Analysis

Denver Pilot Project Offers a Learning Opportunity for Election Officials

The Denver Elections Division offered officials from around the country a rare opportunity to observe innovative voting technology and processes in action during an election. The pilot project, held during the May 5, 2015, municipal election, allowed observers to try new voting equipment, watch voters use the machines, and tour the ballot processing and tabulating center.

Denver adopted the new election technologies partly to reduce the complexity of its election administration. Elections officials replaced the old system, which required three vendors and seven databases, with a single database that powers all voting and counting processes. The new system can generate multiple ballot styles—military and overseas, mail, and digital—tabulate votes, and analyze ballots with unclear markings, over-votes—when a person casts more than one vote in a single contest—and write-in candidates.
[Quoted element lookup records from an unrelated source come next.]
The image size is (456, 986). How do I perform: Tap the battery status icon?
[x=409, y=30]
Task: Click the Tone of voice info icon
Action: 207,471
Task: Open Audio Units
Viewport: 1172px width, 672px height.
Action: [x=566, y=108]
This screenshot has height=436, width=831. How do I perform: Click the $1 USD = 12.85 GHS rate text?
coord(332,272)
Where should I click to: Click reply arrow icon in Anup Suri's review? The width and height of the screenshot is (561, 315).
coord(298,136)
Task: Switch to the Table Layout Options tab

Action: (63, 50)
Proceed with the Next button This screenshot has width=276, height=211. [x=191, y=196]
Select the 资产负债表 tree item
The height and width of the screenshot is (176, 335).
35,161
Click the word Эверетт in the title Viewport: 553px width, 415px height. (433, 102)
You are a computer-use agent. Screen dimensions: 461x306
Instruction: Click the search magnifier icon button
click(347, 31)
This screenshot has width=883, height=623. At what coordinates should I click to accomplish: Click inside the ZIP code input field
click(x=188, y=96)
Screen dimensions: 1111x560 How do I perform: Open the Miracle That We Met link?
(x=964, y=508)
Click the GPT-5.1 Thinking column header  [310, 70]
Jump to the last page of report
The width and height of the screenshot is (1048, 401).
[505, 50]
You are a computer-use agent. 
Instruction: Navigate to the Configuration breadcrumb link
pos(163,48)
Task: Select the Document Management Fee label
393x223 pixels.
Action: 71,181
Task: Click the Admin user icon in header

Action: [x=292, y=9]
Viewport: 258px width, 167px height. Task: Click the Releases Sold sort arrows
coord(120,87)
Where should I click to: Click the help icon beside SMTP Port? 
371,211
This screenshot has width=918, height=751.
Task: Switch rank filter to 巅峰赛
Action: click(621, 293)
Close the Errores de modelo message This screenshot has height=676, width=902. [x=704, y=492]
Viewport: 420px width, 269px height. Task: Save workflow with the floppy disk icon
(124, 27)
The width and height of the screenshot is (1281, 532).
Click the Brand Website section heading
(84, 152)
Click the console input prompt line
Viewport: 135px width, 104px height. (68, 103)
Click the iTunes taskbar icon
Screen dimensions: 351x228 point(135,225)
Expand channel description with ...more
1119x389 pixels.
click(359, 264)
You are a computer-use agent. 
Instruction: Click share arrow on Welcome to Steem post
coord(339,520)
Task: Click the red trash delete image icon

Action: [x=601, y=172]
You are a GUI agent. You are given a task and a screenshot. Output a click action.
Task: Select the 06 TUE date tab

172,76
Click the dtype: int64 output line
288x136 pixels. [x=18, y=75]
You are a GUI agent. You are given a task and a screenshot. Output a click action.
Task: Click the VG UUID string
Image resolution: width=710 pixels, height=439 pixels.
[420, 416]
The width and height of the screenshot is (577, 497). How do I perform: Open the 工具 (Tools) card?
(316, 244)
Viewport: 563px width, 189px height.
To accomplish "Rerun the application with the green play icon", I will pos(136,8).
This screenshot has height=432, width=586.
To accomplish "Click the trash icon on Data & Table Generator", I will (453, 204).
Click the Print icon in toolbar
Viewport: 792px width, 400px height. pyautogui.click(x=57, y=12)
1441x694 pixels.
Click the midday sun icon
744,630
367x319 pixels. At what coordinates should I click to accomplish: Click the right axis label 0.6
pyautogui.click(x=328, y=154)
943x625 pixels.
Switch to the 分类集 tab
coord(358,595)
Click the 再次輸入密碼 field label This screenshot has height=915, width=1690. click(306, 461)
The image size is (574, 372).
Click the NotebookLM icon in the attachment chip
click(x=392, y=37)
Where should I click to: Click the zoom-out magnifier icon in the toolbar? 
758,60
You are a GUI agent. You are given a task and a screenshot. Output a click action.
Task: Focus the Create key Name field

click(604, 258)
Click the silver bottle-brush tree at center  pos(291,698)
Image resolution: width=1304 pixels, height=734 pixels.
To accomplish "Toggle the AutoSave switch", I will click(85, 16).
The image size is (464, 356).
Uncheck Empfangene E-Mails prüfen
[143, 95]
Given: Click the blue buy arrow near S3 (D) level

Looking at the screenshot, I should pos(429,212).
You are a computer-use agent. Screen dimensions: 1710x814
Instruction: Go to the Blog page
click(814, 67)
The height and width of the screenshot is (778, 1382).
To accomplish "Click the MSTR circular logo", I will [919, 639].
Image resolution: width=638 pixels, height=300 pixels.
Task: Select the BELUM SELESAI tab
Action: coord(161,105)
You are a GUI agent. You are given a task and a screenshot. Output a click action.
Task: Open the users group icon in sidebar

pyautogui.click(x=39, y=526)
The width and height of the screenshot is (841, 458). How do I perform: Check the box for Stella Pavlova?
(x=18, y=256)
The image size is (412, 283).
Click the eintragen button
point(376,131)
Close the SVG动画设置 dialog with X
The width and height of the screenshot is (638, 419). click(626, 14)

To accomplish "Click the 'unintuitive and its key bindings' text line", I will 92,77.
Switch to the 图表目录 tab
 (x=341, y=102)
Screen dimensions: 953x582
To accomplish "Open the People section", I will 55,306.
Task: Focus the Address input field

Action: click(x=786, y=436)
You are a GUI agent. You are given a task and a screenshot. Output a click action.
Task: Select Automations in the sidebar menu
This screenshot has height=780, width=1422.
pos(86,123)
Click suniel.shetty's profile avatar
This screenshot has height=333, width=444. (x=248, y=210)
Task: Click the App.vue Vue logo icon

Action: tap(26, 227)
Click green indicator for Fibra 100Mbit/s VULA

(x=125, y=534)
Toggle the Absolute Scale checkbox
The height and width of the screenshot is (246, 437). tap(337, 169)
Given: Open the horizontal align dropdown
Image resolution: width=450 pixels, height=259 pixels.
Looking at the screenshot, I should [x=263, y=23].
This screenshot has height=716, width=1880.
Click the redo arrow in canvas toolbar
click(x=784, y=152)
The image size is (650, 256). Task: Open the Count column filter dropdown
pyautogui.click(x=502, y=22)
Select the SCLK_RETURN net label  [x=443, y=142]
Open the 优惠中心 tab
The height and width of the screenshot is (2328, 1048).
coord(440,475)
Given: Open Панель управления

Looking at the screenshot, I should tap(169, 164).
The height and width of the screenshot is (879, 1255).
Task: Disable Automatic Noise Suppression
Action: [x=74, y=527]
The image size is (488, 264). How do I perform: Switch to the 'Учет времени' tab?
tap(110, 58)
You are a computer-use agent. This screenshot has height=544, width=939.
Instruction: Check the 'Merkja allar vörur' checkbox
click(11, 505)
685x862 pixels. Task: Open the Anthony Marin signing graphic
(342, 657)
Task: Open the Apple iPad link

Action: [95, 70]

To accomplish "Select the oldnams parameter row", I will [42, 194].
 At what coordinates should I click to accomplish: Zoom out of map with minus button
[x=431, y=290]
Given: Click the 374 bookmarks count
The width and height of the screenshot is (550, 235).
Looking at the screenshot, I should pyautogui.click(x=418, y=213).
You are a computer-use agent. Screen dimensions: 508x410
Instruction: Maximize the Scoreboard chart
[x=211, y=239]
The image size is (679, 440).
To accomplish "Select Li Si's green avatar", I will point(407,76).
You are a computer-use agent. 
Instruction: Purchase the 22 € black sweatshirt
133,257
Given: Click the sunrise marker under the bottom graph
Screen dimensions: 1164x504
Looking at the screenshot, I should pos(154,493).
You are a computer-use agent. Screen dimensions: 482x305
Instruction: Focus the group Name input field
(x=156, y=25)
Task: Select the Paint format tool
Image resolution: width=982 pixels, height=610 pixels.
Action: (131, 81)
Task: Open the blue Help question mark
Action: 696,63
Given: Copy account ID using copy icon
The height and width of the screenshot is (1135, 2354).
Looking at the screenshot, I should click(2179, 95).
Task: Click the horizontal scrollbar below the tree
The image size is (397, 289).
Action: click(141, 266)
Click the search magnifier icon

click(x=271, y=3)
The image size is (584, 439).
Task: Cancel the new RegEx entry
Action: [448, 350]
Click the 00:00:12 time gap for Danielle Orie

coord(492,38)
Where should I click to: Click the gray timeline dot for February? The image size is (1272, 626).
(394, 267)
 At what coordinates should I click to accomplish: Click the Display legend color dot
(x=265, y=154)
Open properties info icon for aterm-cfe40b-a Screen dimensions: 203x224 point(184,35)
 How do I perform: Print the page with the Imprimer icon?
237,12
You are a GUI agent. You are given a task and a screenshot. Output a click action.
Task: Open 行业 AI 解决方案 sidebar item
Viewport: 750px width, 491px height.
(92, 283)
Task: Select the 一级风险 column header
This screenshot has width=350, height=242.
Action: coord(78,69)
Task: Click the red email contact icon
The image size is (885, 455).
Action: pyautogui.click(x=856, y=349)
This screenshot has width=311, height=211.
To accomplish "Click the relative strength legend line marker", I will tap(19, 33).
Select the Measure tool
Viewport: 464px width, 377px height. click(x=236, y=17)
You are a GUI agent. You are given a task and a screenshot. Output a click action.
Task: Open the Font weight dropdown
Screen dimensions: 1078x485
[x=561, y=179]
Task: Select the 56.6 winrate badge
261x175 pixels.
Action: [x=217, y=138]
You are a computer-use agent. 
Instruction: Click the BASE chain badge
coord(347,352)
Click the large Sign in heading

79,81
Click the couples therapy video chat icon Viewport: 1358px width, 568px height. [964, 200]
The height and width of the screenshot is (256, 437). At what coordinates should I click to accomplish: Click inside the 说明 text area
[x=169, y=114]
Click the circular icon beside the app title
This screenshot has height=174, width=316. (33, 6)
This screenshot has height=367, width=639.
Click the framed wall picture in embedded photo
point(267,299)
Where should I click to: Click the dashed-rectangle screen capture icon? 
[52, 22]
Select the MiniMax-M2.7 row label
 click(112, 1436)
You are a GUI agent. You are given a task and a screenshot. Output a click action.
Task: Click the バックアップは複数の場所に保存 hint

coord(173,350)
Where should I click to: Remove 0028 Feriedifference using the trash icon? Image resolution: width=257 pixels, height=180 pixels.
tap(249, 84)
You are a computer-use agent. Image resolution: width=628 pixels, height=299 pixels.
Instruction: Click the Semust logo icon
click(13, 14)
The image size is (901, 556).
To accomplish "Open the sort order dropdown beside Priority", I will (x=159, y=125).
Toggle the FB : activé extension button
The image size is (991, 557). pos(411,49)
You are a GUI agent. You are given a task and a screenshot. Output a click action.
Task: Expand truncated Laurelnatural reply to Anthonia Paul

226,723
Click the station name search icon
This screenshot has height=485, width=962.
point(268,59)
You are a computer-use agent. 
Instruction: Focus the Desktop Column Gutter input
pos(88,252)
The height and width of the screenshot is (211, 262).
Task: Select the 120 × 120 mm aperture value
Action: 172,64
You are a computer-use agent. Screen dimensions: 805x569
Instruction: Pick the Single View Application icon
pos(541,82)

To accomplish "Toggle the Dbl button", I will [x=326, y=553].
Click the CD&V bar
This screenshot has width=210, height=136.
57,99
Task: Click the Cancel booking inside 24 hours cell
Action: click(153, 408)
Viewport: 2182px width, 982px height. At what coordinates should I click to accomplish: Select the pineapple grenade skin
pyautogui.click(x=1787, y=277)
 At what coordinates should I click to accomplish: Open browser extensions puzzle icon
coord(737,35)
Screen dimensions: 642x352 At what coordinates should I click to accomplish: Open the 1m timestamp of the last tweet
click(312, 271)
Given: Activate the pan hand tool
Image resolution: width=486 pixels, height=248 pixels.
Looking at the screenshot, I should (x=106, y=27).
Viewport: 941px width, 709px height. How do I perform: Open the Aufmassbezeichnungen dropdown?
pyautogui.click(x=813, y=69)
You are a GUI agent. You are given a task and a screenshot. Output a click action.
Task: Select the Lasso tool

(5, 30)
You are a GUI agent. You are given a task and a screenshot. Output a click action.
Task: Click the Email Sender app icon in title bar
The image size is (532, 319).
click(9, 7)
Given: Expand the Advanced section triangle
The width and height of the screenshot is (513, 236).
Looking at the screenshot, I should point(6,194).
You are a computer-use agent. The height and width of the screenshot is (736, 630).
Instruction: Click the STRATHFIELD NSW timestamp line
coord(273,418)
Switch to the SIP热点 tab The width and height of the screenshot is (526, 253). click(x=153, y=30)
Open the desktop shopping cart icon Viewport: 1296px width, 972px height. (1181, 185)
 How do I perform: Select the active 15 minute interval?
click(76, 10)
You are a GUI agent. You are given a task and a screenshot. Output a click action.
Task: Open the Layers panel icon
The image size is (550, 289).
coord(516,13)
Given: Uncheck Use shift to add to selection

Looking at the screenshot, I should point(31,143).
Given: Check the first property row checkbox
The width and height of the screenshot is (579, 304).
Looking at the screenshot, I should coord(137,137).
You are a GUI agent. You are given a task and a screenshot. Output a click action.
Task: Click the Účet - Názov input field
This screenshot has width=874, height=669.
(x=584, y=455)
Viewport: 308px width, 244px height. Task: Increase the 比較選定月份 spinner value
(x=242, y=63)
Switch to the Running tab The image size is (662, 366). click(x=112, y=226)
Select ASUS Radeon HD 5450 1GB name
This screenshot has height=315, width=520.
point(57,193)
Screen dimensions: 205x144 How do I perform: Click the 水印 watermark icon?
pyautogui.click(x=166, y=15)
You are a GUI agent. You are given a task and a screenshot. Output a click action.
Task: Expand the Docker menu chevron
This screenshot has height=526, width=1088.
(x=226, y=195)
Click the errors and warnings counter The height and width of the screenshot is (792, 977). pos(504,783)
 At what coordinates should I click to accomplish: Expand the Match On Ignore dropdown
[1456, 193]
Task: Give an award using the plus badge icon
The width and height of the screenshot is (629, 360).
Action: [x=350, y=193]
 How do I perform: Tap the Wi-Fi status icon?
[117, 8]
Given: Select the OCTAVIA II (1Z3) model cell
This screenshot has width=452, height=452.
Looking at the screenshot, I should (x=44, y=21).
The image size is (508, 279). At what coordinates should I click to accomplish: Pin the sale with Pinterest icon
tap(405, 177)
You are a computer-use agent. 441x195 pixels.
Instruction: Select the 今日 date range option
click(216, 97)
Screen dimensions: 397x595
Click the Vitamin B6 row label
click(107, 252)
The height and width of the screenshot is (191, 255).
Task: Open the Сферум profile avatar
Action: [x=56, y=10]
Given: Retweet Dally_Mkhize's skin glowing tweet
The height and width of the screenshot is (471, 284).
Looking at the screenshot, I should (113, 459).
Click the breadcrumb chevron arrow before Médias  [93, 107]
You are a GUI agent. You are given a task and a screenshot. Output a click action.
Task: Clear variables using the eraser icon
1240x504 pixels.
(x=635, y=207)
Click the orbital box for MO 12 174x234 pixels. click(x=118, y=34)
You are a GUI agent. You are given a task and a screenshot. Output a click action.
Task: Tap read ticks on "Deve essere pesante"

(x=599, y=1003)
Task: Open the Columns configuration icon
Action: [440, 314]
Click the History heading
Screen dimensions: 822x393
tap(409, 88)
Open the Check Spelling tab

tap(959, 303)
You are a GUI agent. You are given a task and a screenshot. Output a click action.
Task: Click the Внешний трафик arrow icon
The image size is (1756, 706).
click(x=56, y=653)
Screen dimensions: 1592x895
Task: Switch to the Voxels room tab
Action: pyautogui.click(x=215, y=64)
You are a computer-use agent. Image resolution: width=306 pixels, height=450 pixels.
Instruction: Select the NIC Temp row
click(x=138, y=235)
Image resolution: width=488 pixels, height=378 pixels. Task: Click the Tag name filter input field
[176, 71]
The system, which uses commercial off-the-shelf (COTS) components, including tablets, scanners, and printers, is not yet certified by the Colorado secretary of state for use in statewide elections. Nevertheless, officials from counties across the state attended the May 5 event to learn about the new technologies as well as other innovations, such as modified ballot designs that are more intuitive; user-friendly instructions for mail-ballot envelopes; online tracking of mail ballots; and a ballot-sorting machine that enhances anonymity in the elections process by digitally capturing then using a laser to remove voters’ signatures from mail-ballot envelopes.